Connect With Monique: What Younger Members Want From Your Chapter

by Monique Berry, president
National BDPA

Your chapter is growing older. You say you want to recruit younger members – but do you really?

Many people in their 20's and 30s hear your desire to have younger adults involved – but don't see what they need in you chapter.

Here are six things you can do to make your chapter involvement more appealing to this age group:
  1. Make programs more relevant to younger members -- A lot of the programming they see is for the more advanced member. Younger members also need help with things such as leadership development, project management, and other skills necessary to advance in their careers.Make programs more interactive or hands-on.
  2. Why do they need to attend if all they are going to do is listen to someone read a Power Point presentation? -- They could just as easily read that information off a web site. Growing up, their formal education used a lot of cooperative learning, problem solving and other interactive strategies. Why does adult learning have to be so dry?
  3. Get younger adults involved ASAP. -- Younger adults have an action orientation. They don't want to wait several months to get involved. By that time, they will find another opportunity to give their time and attention.
  4. Make leadership opportunities accessible. -- By the time they are 30, many people are on a second or third career. Yet, frequently when they join a chapter they are expected to start back in the lowest level of the volunteer path – serving on a committee. In some local groups it takes 6-10 years to move through the chairs to be President. Many younger adults don't know if they will be in the same field or location in ten years – so why get involved?
  5. Be open to new ideas. -- Young adults were trained through school to problem solve and ask why.

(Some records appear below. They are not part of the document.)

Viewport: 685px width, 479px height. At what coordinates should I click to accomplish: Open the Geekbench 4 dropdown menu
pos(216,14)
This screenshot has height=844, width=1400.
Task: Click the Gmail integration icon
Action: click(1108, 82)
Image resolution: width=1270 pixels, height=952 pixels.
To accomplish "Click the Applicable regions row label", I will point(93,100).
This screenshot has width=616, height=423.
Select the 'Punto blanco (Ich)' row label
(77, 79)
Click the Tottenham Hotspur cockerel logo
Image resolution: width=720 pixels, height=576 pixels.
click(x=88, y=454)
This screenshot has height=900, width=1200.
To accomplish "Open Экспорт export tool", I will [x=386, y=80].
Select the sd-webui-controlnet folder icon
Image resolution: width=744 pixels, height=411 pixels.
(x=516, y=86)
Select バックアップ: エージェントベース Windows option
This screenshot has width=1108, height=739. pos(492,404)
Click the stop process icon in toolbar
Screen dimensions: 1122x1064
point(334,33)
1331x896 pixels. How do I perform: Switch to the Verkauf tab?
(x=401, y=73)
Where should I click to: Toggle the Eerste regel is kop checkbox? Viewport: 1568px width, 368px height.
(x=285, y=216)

Sometimes when younger adults bring up ideas, they are often ignored or shot down by members. Just because they are young, doesn't mean they don't have good ideas.
  6. Be truly welcoming to younger members. -- I often here complaints that while chapters claim to want them as members, the younger members feel they are welcome to be part of the chapter – as long as they accept the way it's always been, don't ask questions, and do exactly what they are told to do.
Younger adults are the future of our chapters. We need to find ways to create a place they can call home within our organization. It may take some hard work and real change to pull it off, but how can we afford to not do it?